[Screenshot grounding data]
· · · · · · ·

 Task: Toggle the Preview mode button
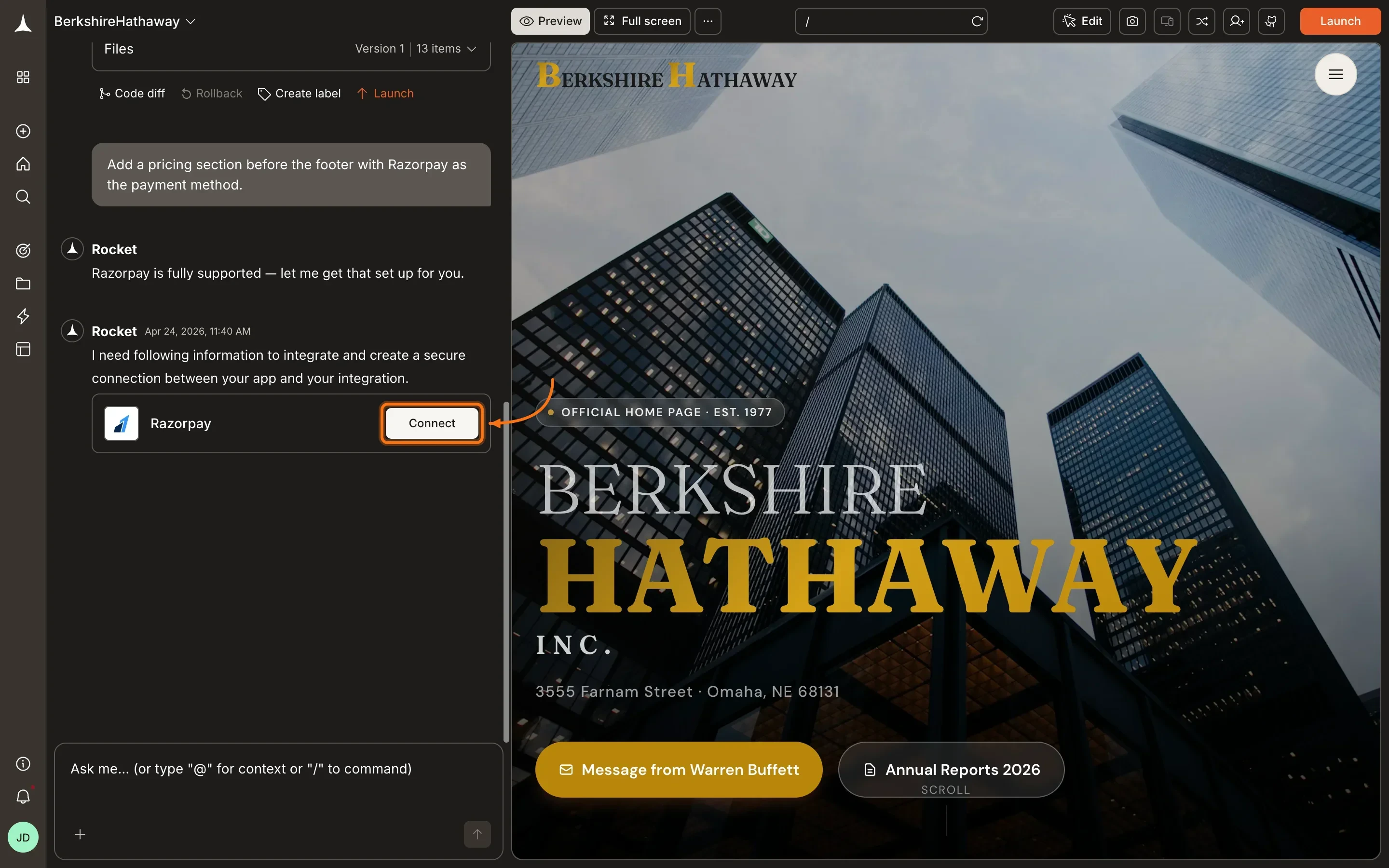(x=550, y=21)
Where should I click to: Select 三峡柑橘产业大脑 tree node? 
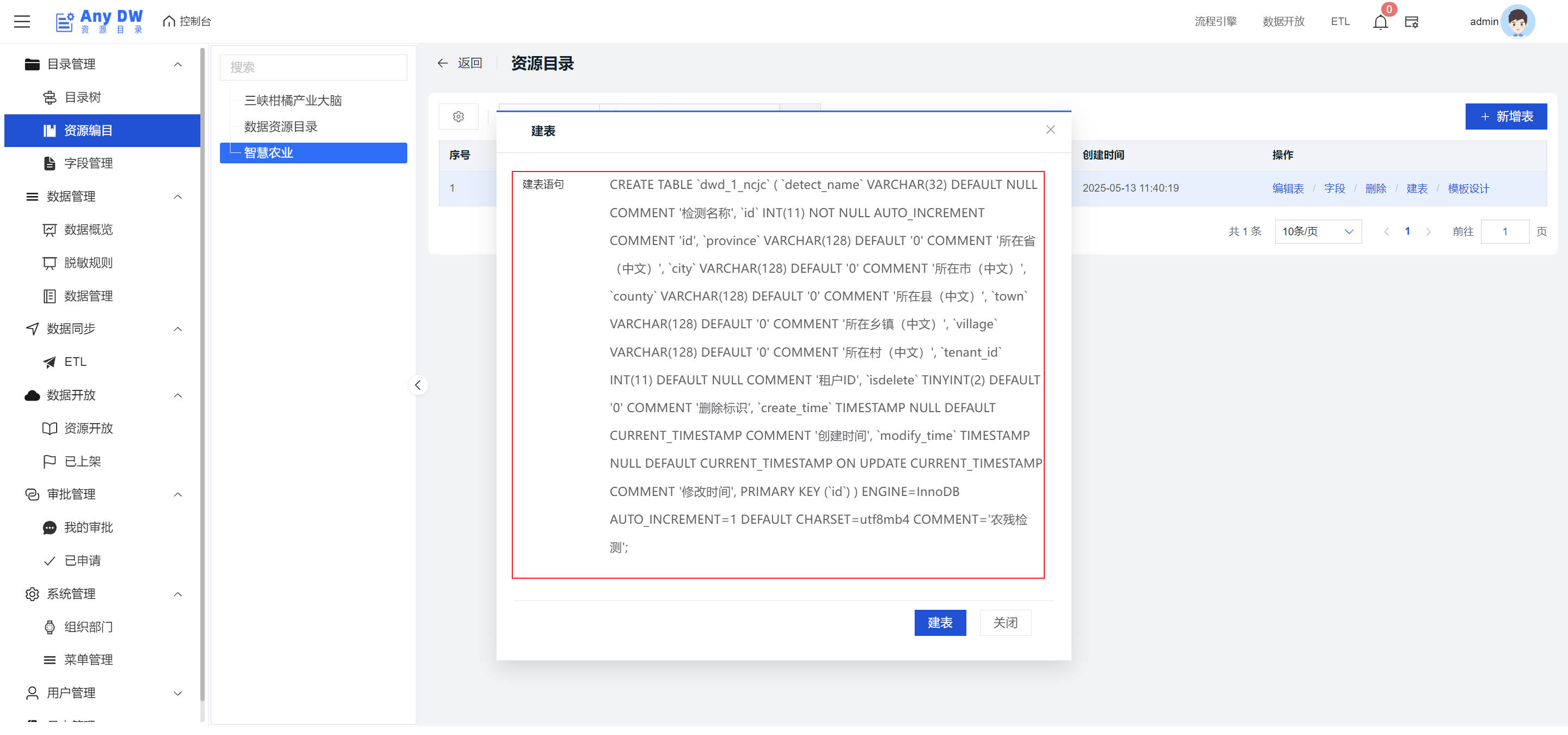click(293, 100)
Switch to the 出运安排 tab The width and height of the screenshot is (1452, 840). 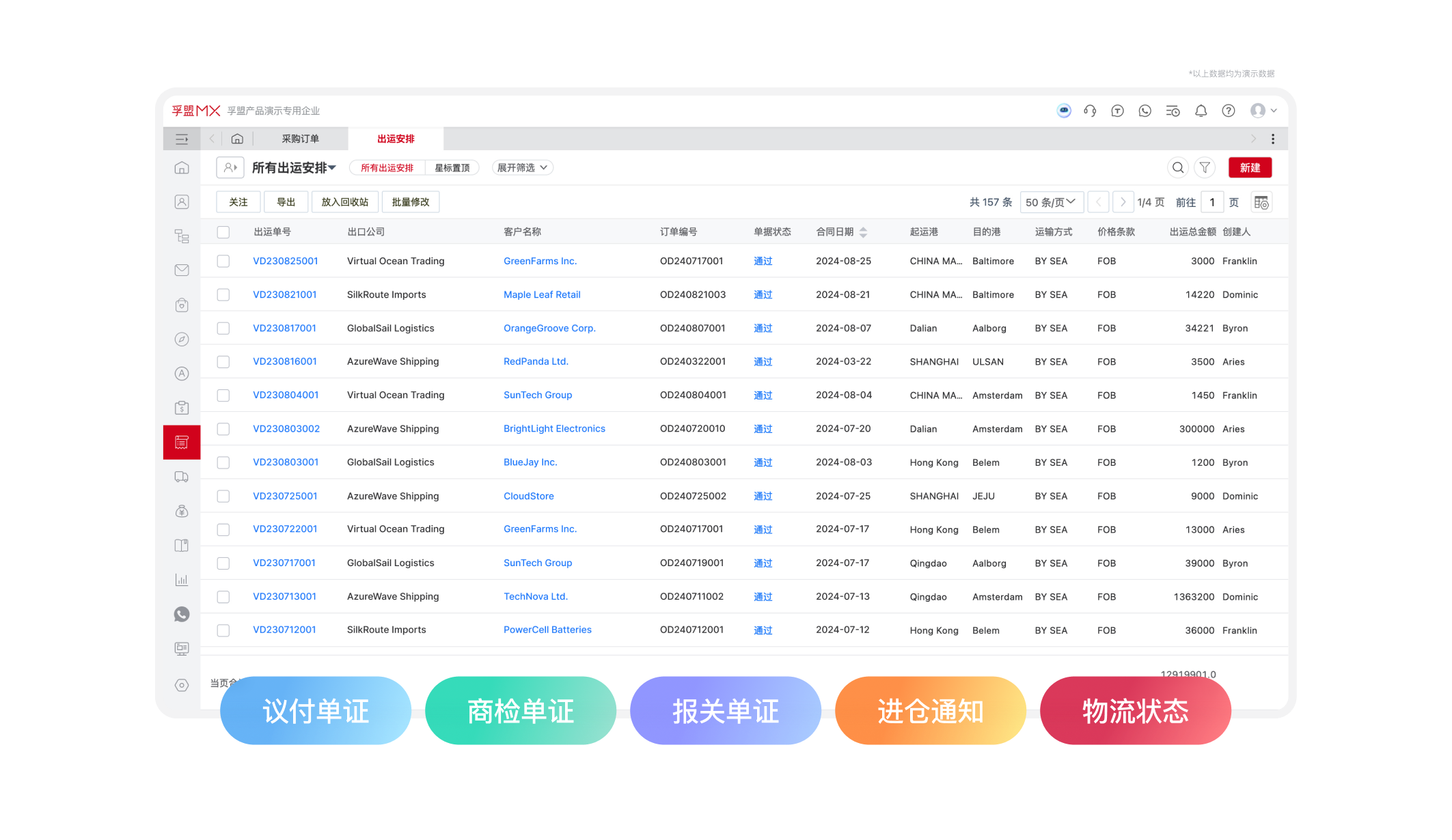pos(395,138)
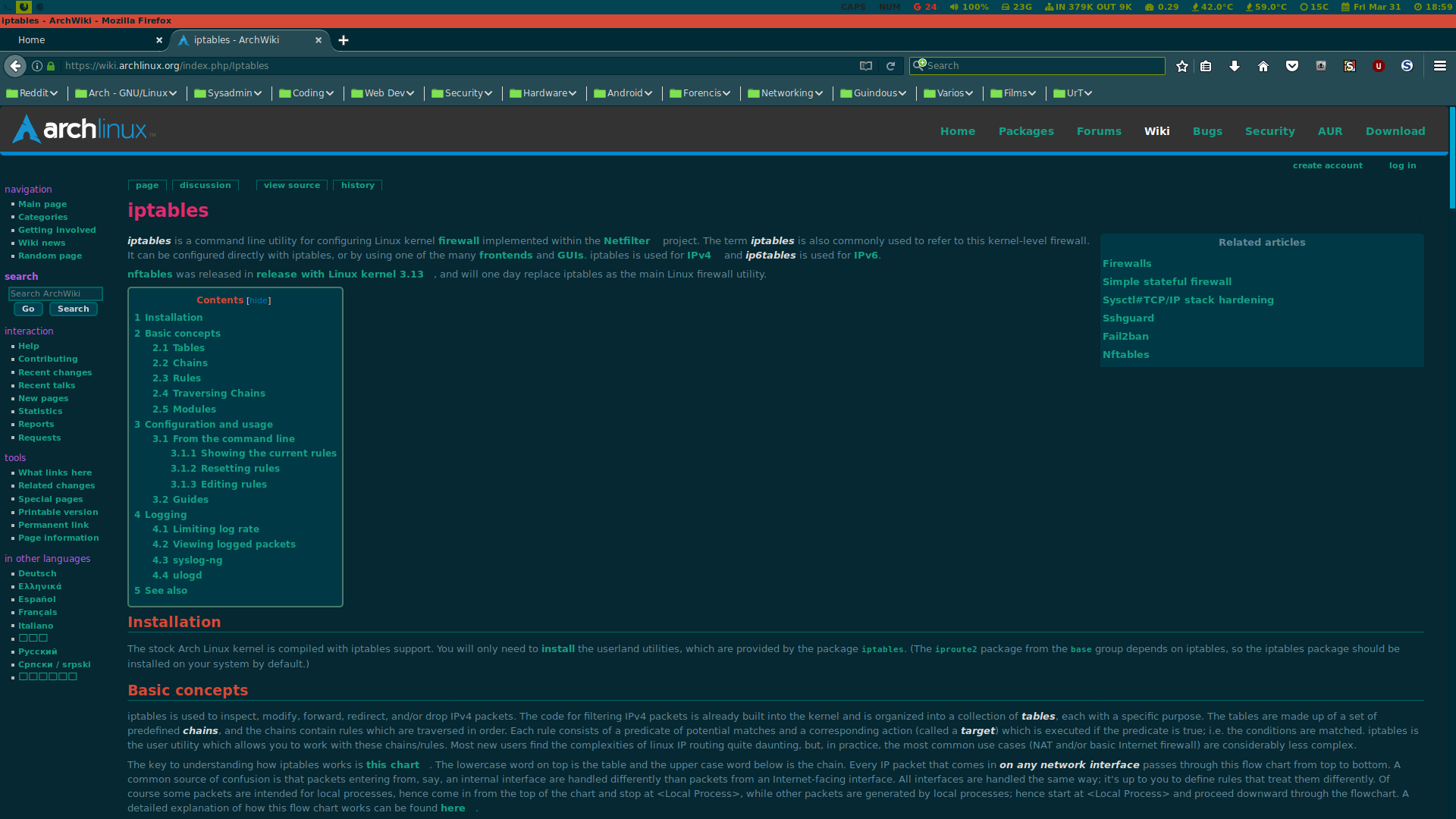Open the Networking bookmarks dropdown
The image size is (1456, 819).
785,93
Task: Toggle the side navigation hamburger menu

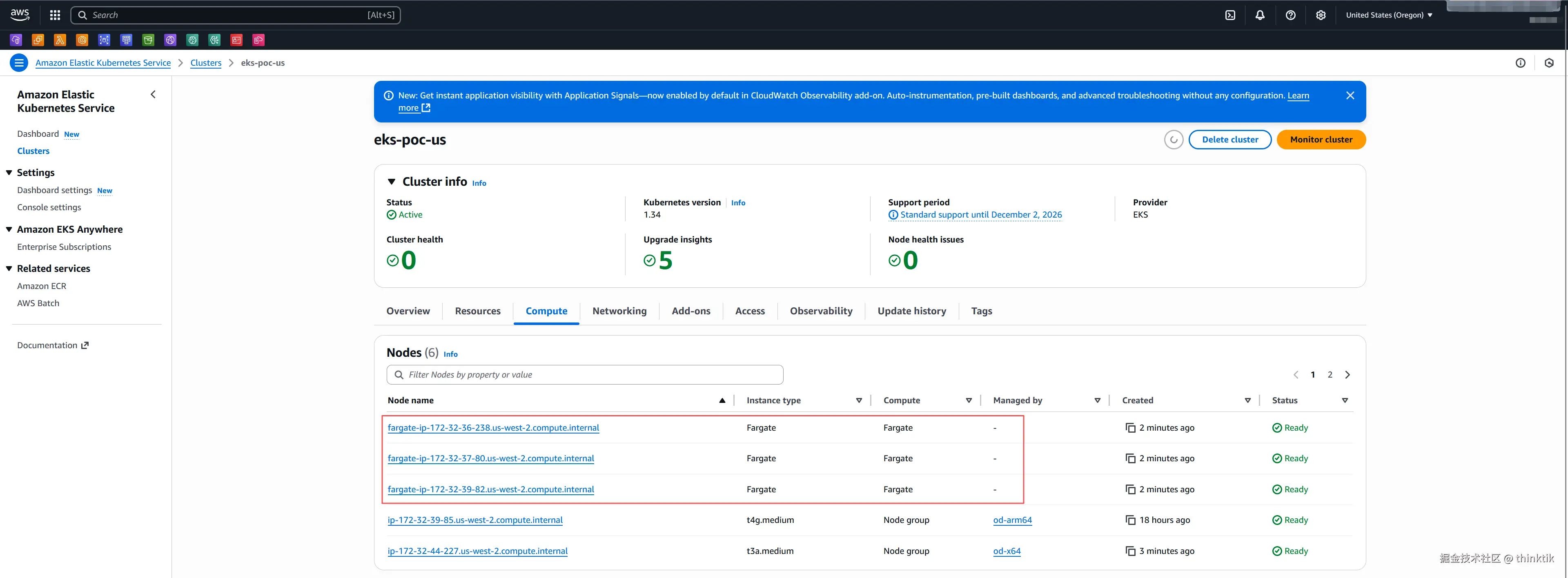Action: pyautogui.click(x=19, y=63)
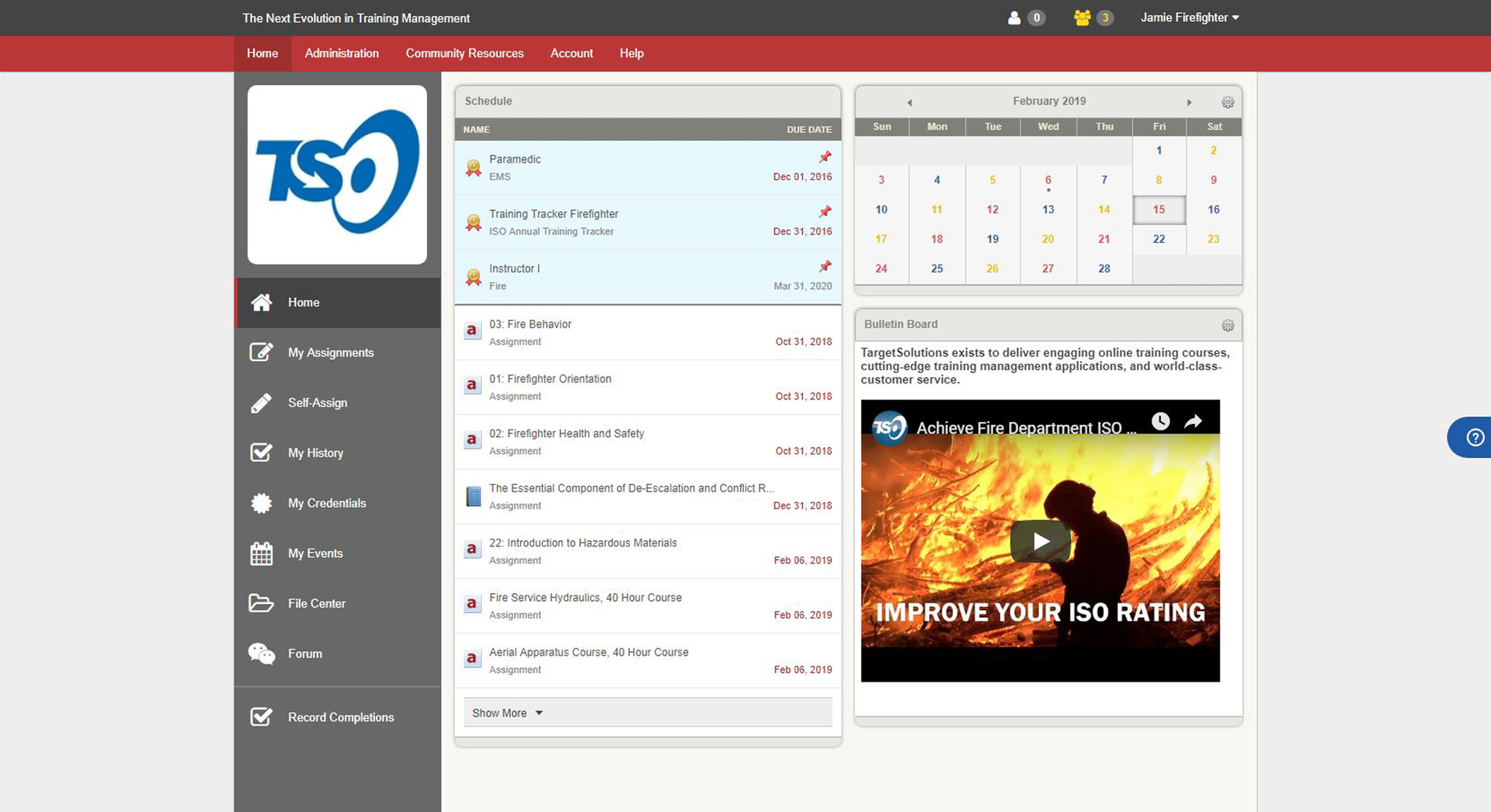Open the 03: Fire Behavior assignment
This screenshot has height=812, width=1491.
click(x=530, y=324)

· · · · · · ·

EXERCISE BRIEF: Exactly as written, set down the lines from the line holding "Task: Toggle the side" to the last line of the data, both ends included, pictures excluded.

RESPONSE:
Task: Toggle the side navigation hamburger menu

Action: pyautogui.click(x=19, y=63)
Open the 03: Fire Behavior assignment
This screenshot has height=812, width=1491.
click(x=530, y=324)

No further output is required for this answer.